■ Dataset records:
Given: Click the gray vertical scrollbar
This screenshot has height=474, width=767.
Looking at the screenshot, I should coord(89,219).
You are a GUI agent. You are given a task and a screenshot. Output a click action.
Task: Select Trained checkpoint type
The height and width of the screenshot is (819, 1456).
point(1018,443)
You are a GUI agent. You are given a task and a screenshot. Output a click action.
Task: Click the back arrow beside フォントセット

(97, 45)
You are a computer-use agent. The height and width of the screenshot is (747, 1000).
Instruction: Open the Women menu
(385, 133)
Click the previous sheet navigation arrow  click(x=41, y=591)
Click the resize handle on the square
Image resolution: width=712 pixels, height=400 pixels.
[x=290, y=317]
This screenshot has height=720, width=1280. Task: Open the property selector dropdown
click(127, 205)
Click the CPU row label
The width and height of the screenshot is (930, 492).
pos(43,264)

■ Goal:
Put every line of the rows above into a JSON list of strings, one string per line, and leave out the blank lines.

■ Written solution:
[
  "Given: Click the gray vertical scrollbar",
  "This screenshot has height=474, width=767.",
  "Looking at the screenshot, I should coord(89,219).",
  "You are a GUI agent. You are given a task and a screenshot. Output a click action.",
  "Task: Select Trained checkpoint type",
  "The height and width of the screenshot is (819, 1456).",
  "point(1018,443)",
  "You are a GUI agent. You are given a task and a screenshot. Output a click action.",
  "Task: Click the back arrow beside フォントセット",
  "(97, 45)",
  "You are a computer-use agent. The height and width of the screenshot is (747, 1000).",
  "Instruction: Open the Women menu",
  "(385, 133)",
  "Click the previous sheet navigation arrow  click(x=41, y=591)",
  "Click the resize handle on the square",
  "Image resolution: width=712 pixels, height=400 pixels.",
  "[x=290, y=317]",
  "This screenshot has height=720, width=1280. Task: Open the property selector dropdown",
  "click(127, 205)",
  "Click the CPU row label",
  "The width and height of the screenshot is (930, 492).",
  "pos(43,264)"
]